En aquel tiempo, entró Jesús otra vez en la sinagoga, y había allí un hombre con parálisis en un brazo. Estaban al acecho, para ver si curaba en sábado y acusarlo.
Jesús le dijo al que tenía la parálisis: «Levántate y ponte ahí en medio.»
Y a ellos les preguntó: «¿Qué está permitido en sábado?, ¿hacer lo bueno o lo malo?, ¿salvarle la vida a un hombre o dejarlo morir?»
Se quedaron callados. Echando en torno una mirada de ira, y dolido de su obstinación, le dijo al hombre: «Extiende el brazo.»
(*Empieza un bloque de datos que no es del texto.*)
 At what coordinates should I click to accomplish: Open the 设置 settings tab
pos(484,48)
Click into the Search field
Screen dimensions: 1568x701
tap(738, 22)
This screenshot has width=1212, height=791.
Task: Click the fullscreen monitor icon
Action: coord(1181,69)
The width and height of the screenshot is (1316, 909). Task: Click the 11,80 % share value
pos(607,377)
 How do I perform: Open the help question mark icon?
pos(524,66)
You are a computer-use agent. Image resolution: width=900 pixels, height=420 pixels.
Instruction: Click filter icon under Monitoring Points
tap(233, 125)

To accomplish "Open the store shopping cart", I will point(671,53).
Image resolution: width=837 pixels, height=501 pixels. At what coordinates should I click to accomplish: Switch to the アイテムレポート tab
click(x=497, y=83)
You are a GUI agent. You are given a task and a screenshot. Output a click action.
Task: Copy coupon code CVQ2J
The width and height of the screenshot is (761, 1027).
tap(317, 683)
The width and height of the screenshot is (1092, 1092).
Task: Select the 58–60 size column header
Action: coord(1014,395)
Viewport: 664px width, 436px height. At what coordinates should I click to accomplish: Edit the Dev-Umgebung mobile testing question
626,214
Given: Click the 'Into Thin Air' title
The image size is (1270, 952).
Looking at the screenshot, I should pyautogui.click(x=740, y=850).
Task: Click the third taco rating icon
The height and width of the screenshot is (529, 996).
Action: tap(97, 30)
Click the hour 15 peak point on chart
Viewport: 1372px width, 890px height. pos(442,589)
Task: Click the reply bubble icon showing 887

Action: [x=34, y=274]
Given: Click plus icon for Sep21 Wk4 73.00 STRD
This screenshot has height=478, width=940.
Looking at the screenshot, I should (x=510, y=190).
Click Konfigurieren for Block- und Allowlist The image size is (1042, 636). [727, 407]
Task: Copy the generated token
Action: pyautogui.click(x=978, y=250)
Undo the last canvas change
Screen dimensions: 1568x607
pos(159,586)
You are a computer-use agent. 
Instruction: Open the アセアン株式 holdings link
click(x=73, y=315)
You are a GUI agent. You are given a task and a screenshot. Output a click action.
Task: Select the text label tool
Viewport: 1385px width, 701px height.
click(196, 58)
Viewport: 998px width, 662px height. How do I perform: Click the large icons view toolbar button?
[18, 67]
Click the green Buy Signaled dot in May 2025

Lo extendió y quedó restablecido.
En cuanto salieron de la sinagoga, los fariseos se pusieron a planear con los herodianos el modo de acabar con él (San Marcos 3, 1-6).
COMENTARIO
Cuántos enfermos fueron curados por Jesús en su paso por la tierra. Cuántas personas débiles, incapacitados y paralizados por la enfermedad, encontraron en Jesús su luz y su consuelo.
Pero si nos detenemos con cuidado y meditamos las distintas enfermedades que a Jesús se le presentan, podemos encontrar el misterio que reside en cada una de esas curaciones que encierran toda una enseñanza profunda de Jesús a sus discípulos. En este caso, el Evangelio nos presenta a un hombre con la mano paralizada.
En el antiguo Israel las manos eran parte natural de la disposición a la oración, a la bendición, y se elevaban hacia el cielo en señal de adoración, de alabanza al Señor.
Como nos dice el Salmo 134: 2:”Alzad vuestras manos al santuario y bendecid al Señor”. Cualquiera de nosotros sabemos que, alzando nuestras manos al cielo, queremos proyectar nuestro corazón hacia Dios, queremos despegarnos del suelo y elevarnos, acortar la distancia entre Dios y nosotros.
Pero aquel hombre del Evangelio de hoy, no podía levantar sus manos en señal de aquellos que están incapacitados para bendecir a Dios.
Y no es porque el Señor les descarte: Dios no descarta a nadie, todo lo contrario sino porque su propia desolación, el peso que sienten, su cansancio les lleva a creer que Dios no les escucha, que no son dignos de Dios.